▶ _What you will do_
Turn the listing below into a numbered list without blank lines, beginning at the line that contains "You are a computer-use agent. The" and ending after the line that contains "coord(697,131)".

Data lines:
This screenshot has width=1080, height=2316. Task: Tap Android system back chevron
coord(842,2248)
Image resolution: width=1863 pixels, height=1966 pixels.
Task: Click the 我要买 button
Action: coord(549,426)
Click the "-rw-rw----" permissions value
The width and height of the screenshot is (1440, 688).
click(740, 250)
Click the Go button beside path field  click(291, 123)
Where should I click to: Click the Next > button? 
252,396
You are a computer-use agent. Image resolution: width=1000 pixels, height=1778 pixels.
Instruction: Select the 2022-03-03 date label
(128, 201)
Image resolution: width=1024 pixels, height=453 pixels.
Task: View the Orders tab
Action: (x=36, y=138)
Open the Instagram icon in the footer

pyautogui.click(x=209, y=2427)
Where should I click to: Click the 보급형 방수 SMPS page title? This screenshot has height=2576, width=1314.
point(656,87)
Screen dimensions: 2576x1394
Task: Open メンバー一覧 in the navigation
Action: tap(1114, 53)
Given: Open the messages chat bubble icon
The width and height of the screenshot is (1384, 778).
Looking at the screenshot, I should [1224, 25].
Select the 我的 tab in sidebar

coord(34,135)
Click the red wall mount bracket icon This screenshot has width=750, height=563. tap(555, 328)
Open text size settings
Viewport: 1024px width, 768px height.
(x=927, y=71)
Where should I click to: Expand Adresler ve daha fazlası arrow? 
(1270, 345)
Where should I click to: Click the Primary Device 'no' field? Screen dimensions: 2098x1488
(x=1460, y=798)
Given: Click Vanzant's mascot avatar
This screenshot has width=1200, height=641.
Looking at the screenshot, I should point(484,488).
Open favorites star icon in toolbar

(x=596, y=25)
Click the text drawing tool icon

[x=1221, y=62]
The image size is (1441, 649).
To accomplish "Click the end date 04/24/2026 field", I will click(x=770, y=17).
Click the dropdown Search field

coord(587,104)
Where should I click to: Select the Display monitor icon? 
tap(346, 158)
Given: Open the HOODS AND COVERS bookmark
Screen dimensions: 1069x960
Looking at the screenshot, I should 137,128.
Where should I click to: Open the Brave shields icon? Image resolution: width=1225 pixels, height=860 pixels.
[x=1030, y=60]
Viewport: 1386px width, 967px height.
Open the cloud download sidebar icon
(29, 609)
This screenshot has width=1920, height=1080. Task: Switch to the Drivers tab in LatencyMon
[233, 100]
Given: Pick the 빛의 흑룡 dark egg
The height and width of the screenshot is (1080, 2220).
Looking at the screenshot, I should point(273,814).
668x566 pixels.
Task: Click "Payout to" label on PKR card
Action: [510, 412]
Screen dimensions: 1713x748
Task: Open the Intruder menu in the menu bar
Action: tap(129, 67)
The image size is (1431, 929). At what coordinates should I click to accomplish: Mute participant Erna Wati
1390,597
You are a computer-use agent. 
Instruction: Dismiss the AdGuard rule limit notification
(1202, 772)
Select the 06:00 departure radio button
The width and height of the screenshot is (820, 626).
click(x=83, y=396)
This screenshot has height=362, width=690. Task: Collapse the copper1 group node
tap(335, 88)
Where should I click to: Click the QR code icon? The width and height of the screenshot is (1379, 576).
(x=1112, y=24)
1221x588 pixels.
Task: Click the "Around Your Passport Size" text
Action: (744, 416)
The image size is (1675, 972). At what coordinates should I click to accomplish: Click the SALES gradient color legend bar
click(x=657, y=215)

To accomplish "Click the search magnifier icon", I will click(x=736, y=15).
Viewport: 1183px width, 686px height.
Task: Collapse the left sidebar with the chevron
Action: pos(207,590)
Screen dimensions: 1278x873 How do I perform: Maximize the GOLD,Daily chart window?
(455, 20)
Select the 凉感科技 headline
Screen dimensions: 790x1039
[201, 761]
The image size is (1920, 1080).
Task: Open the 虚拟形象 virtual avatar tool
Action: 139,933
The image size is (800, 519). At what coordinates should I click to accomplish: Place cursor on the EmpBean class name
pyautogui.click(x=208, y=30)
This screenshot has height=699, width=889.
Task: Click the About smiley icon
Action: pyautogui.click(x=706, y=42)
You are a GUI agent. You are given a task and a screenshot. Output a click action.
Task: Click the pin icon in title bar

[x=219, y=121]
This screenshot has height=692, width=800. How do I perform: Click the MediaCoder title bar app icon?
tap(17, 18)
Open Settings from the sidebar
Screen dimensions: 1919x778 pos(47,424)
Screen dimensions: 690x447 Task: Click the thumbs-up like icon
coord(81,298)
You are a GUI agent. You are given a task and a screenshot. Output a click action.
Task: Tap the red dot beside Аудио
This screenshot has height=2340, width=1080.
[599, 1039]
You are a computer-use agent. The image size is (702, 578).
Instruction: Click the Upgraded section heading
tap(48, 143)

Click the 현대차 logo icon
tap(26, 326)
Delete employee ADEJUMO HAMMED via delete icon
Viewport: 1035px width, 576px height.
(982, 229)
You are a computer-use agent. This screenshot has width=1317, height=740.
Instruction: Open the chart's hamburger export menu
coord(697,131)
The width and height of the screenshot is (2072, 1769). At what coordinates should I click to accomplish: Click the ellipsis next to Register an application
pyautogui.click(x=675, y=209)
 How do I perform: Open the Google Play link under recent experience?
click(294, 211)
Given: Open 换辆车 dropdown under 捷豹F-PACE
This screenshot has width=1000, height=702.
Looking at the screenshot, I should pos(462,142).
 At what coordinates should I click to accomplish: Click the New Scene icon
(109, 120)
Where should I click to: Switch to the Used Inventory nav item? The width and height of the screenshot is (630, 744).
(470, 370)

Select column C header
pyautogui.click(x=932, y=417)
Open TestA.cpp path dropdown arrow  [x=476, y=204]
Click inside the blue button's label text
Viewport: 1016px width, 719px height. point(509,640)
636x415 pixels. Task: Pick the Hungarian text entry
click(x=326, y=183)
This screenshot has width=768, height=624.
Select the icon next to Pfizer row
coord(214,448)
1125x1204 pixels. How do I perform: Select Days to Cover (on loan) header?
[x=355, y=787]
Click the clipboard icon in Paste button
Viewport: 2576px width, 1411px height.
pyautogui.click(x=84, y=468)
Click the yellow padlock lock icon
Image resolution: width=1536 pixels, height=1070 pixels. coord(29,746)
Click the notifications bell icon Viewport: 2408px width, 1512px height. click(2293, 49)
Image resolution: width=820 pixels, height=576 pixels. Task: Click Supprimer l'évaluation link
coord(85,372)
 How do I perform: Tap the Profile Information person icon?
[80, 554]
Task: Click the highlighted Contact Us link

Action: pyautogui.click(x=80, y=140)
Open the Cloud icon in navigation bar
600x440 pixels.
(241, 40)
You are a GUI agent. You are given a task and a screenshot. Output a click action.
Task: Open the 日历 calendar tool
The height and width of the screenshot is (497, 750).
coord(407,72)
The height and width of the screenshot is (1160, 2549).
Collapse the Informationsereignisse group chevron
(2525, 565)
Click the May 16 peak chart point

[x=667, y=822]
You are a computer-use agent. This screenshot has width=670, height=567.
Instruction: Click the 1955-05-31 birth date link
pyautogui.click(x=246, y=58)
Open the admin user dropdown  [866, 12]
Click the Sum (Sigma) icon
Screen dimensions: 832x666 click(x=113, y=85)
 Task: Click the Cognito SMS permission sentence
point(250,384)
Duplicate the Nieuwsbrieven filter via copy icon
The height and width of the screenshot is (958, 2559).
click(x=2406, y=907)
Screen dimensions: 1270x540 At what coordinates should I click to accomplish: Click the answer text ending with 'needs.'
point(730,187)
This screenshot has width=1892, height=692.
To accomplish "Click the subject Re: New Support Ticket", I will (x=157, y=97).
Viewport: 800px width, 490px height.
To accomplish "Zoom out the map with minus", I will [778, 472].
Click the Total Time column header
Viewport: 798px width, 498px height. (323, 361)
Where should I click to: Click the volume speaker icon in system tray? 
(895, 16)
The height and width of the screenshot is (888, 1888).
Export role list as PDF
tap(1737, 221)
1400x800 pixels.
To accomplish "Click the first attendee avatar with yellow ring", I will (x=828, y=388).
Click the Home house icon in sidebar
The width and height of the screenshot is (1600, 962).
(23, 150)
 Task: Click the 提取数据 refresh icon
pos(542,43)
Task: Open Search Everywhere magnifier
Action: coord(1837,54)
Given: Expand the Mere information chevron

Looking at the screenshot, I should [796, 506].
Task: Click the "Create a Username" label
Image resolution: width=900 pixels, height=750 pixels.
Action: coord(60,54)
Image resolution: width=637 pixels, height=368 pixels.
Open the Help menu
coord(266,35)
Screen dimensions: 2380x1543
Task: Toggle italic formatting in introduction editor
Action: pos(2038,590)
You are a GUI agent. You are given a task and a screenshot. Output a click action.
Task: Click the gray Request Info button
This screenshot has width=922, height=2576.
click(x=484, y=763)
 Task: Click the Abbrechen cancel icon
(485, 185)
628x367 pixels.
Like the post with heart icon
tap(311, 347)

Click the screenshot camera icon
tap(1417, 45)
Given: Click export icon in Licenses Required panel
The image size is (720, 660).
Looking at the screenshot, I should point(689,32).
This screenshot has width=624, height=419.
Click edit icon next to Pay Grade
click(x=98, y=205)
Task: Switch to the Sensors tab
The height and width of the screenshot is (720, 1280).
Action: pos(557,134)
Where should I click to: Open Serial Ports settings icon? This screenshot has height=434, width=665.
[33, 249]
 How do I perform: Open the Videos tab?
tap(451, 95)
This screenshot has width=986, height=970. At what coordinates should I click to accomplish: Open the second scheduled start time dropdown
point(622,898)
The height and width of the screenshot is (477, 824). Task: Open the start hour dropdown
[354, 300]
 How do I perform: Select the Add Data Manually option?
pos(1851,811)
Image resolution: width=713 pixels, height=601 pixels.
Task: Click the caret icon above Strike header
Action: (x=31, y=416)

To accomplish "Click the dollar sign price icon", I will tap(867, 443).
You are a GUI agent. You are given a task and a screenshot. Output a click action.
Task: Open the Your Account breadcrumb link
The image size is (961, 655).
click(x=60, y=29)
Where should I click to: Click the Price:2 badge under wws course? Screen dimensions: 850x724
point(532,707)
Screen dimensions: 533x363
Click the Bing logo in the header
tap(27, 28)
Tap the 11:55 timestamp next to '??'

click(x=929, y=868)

▶ _Output_
1. You are a computer-use agent. The image size is (702, 578).
2. Instruction: Click the Upgraded section heading
3. tap(48, 143)
4. Click the 현대차 logo icon
5. tap(26, 326)
6. Delete employee ADEJUMO HAMMED via delete icon
7. Viewport: 1035px width, 576px height.
8. (982, 229)
9. You are a computer-use agent. This screenshot has width=1317, height=740.
10. Instruction: Open the chart's hamburger export menu
11. coord(697,131)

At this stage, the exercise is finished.